Frankly, the Firefox web developer extension craps all over it.

Five years and counting

My favourite Mozilla bug, the cropping of “title” attribute tooltips, recently turned five. That is, it is now more than five years since the bug was originally reported. A flurry of new discussion has popped up around it, with some people strenuously arguing that tooltips should be cropped, as they were never intended to hold long strings of text, and people can’t read a lot of text in the six seconds displayed.

Pah, to hell with that. At least if all the text is displayed, the user has the choice of reading it or not. And it could be an option in about:config if it were that worrisome to the Inquisition. It’s not even as if the web standards spell out that the text should be cropped at a particular point.

Until bugs like this are fixed (without users having to install a separate fix such as PopupAlt), it’s hard to justify pushing Firefox onto everyday users.

(My original rant on this bug)

Slow SSL on Fedora

So, I’ve been using Fedora Core 3 (I really must upgrade to 4) and I’ve noticed that SSL – ie HTTPS – is really slow. Logging into eBay took something like a half hour. I consulted someone who uses FC3 as their primary operating system and his suggestion was to disable the firewall. “but…” I protested. The response was simple: “Stop being such a pussy. You’ve got a firewall in your modem.” And I do.

So I did – Applications | System Settings | Security Level got me to firewall configuration, one option of which was “forgetaboudit”. A reboot of the iptables (iptables is the linux firewall: very sophisticated, very powerful, very fragile, requires a detailed understanding of IP protocols to use correctly) later – either by a command line entry (simple – just enter service iptables restart) or a system reboot (easy to remember, but takes a fair old time – FC boot time is longer than XP’s) and the firewall’s behaviour was changed. Then secure logins went just as fast as straight HTTP, and it was clear that the Red Hat Firewall was the culprit.
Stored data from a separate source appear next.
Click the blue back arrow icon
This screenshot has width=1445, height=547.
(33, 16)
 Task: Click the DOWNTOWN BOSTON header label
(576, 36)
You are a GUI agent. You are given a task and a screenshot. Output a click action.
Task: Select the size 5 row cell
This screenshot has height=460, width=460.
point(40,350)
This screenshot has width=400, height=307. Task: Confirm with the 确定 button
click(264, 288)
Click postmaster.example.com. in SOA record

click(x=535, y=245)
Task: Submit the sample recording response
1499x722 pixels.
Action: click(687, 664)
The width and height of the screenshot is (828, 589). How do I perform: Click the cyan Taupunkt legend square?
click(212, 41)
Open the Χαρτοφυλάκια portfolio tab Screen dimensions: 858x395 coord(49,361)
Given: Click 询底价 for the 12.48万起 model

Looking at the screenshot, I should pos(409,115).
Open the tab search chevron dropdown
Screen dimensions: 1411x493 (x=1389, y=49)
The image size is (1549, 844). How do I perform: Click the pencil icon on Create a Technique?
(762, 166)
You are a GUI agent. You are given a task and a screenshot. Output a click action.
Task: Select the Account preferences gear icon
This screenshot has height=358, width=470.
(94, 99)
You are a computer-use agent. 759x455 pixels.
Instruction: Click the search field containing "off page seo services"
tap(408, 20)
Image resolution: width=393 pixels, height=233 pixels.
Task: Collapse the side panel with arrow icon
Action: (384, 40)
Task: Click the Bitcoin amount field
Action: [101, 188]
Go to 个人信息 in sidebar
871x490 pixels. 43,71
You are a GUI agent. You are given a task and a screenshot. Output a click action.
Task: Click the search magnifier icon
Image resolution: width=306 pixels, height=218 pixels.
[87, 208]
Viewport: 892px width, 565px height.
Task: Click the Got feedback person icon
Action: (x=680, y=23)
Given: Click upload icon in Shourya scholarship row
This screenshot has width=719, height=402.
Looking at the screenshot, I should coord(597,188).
Hours of searching the web revealed a suggestion for a change to the configuration file, which I went to implement in a restarted firewall – and it was already there. So, to make Firefox – or any other web browser – do fast SSL when it was going slow – you need to disable, then re-enable the firewall. You can do that by picking Applications | System Settings | Security Level from the menu, disabling the firewall, opening a terminal window and entering service iptables restart, and repeating the process but enabling the firewall this time (ensure you have web turned on).

In FC3 the default firewall install doesn’t like HTTPS. And I thought Windows was freaky. I understand the FC4 doesn’t do this crazy shit.